(Records for the task)
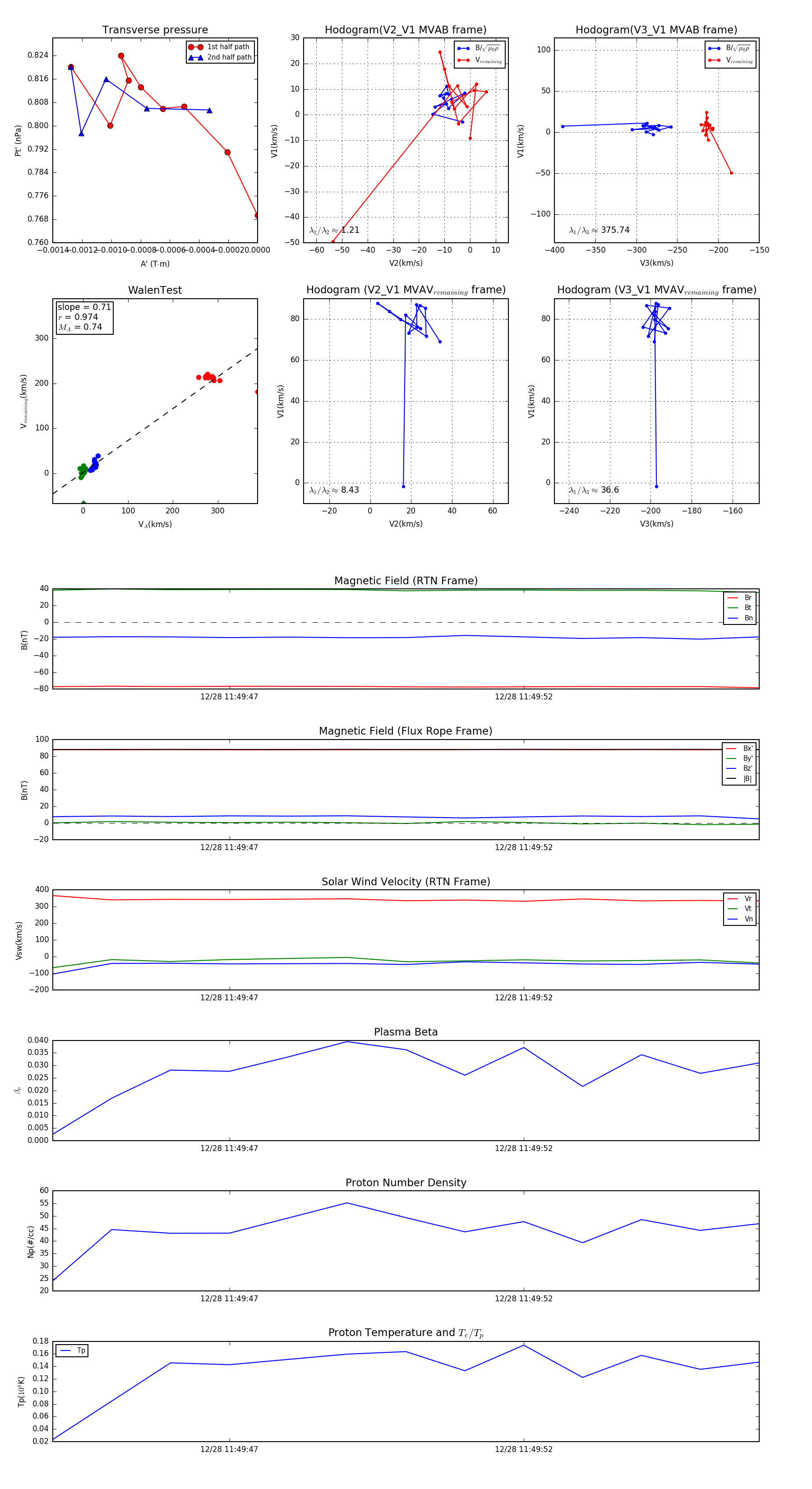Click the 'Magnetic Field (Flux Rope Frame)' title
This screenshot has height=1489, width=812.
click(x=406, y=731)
(End Records for the task)
(Records for the task)
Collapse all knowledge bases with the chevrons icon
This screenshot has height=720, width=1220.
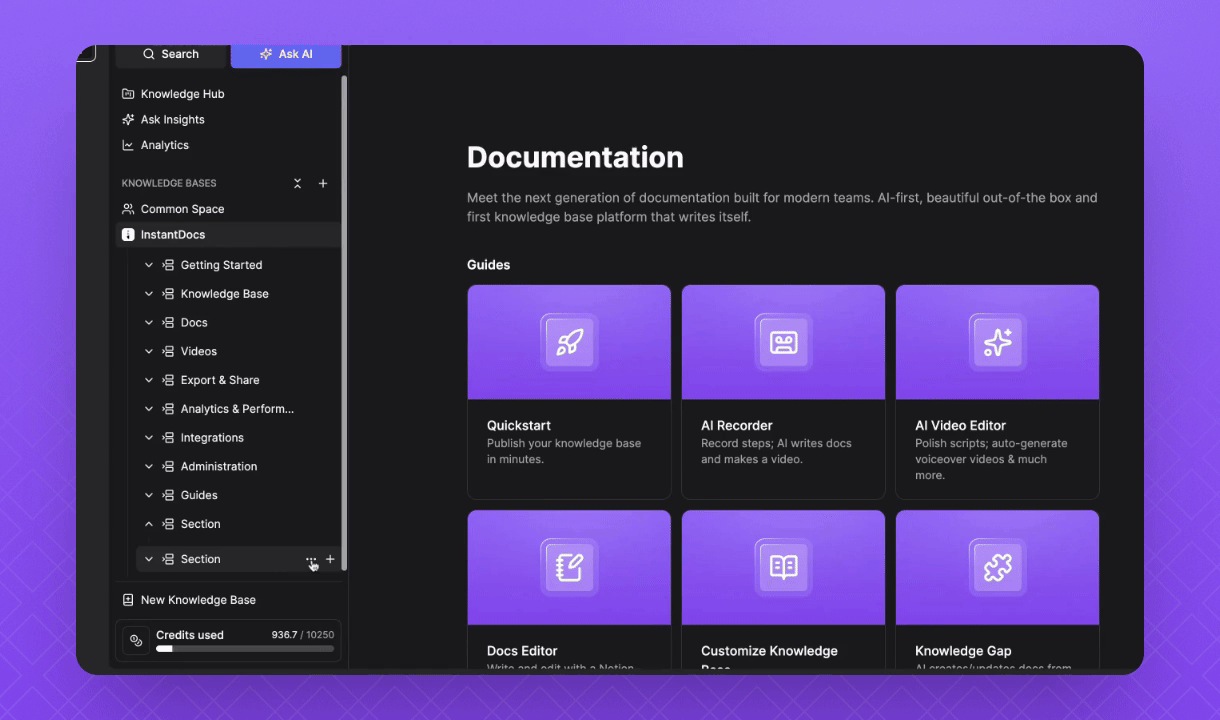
(End Records for the task)
Would you please copy, word for word, everything above from the line containing "Collapse all knowledge" down to the line containing "This screenshot has height=720, width=1220.", those two lines included?

◆ Result of this task ◆
Collapse all knowledge bases with the chevrons icon
This screenshot has height=720, width=1220.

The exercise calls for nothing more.